* TO DO
Using the records below, repeat exactly the lines from the one holding "シルヴィア・チャンが出演 (421, 1460)" through the one holding "Privacy Policy (83, 1332)", both ends included, and no others.

* RECORDS TO USE
_ _ _ _ _ _ _
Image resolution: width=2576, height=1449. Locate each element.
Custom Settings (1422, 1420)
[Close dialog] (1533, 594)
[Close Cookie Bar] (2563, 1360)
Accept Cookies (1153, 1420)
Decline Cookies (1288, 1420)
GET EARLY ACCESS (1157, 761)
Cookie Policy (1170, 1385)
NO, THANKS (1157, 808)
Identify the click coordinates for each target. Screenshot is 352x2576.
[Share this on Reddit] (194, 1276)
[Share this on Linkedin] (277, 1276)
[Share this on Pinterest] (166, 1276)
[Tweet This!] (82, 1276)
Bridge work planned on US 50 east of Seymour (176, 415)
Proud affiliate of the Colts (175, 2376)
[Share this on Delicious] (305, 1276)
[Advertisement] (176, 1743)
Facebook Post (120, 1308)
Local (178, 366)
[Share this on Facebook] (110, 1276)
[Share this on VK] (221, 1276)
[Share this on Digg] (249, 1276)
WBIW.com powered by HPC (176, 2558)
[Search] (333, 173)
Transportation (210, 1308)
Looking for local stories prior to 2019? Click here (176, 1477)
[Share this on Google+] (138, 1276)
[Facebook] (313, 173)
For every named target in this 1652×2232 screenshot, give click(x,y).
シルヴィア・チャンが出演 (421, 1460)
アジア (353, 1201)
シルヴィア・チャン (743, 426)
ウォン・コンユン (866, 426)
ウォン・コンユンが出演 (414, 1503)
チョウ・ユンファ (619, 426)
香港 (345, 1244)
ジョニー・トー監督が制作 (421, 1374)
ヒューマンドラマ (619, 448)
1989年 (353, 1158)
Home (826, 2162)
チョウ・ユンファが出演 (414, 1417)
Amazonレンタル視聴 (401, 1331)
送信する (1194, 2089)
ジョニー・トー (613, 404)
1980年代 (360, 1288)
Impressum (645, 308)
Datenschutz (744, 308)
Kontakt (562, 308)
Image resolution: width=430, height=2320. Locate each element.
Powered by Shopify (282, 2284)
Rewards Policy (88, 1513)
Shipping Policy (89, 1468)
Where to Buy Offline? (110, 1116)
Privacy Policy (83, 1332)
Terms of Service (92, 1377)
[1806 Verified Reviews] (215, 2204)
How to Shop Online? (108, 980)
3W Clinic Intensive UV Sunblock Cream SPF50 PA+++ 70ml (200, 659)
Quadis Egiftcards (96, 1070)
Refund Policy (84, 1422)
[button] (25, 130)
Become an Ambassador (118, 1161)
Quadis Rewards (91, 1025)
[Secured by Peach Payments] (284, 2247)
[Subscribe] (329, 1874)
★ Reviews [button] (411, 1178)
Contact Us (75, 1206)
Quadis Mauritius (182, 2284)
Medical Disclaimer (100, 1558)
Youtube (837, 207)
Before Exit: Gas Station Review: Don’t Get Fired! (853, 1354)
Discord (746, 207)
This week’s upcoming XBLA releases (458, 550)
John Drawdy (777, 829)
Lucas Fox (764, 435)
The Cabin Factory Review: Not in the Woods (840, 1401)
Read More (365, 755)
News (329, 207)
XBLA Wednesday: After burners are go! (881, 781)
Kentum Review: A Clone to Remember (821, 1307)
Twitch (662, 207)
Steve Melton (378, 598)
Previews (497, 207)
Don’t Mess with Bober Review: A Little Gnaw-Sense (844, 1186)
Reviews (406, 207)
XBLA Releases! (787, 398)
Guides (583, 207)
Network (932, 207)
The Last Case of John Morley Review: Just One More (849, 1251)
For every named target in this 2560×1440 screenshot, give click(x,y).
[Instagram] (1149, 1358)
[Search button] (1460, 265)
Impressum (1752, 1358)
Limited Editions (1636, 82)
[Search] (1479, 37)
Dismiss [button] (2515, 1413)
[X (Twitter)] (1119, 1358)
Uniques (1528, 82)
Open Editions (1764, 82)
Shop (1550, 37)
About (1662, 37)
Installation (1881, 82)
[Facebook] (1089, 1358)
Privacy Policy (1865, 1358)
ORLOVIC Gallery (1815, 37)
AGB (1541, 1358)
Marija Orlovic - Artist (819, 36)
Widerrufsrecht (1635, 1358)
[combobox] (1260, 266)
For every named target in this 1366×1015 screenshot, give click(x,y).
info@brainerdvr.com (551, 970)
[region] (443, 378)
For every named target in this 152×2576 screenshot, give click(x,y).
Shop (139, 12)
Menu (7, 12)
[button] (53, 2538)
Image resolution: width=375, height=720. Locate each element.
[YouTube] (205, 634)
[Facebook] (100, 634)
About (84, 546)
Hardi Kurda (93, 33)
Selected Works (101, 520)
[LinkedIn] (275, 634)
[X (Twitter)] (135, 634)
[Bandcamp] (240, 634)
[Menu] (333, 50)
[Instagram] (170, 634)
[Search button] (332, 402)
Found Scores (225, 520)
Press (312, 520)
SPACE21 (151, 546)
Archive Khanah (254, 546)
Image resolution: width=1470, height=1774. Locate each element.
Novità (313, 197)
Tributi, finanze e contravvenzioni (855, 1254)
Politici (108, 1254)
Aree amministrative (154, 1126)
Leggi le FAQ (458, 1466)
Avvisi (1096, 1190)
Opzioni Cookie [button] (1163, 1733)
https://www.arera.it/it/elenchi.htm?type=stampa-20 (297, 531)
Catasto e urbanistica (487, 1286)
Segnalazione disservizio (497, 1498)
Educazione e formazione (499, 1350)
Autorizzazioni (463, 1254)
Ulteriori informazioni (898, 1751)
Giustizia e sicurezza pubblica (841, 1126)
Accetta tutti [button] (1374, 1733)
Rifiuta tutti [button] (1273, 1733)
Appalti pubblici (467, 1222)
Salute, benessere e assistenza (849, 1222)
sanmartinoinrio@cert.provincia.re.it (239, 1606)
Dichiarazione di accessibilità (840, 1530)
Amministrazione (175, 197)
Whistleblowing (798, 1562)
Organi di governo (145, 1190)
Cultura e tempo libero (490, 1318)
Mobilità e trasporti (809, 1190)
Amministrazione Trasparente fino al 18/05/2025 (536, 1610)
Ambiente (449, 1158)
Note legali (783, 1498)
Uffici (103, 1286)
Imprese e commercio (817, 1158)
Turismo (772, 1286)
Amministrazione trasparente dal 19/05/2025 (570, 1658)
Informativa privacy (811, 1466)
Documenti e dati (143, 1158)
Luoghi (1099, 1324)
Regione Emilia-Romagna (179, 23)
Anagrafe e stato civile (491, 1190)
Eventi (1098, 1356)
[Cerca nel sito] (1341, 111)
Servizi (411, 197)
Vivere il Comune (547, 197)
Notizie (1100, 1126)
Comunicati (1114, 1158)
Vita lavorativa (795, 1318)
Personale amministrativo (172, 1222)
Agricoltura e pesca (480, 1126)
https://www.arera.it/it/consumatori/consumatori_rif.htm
_ _ _ _ _ _ _
* YOUR RESPONSE
シルヴィア・チャンが出演 (421, 1460)
アジア (353, 1201)
シルヴィア・チャン (743, 426)
ウォン・コンユン (866, 426)
ウォン・コンユンが出演 (414, 1503)
チョウ・ユンファ (619, 426)
香港 (345, 1244)
ジョニー・トー監督が制作 (421, 1374)
ヒューマンドラマ (619, 448)
1989年 (353, 1158)
Home (826, 2162)
チョウ・ユンファが出演 (414, 1417)
Amazonレンタル視聴 (401, 1331)
送信する (1194, 2089)
ジョニー・トー (613, 404)
1980年代 (360, 1288)
Impressum (645, 308)
Datenschutz (744, 308)
Kontakt (562, 308)
Image resolution: width=430, height=2320. Locate each element.
Powered by Shopify (282, 2284)
Rewards Policy (88, 1513)
Shipping Policy (89, 1468)
Where to Buy Offline? (110, 1116)
Privacy Policy (83, 1332)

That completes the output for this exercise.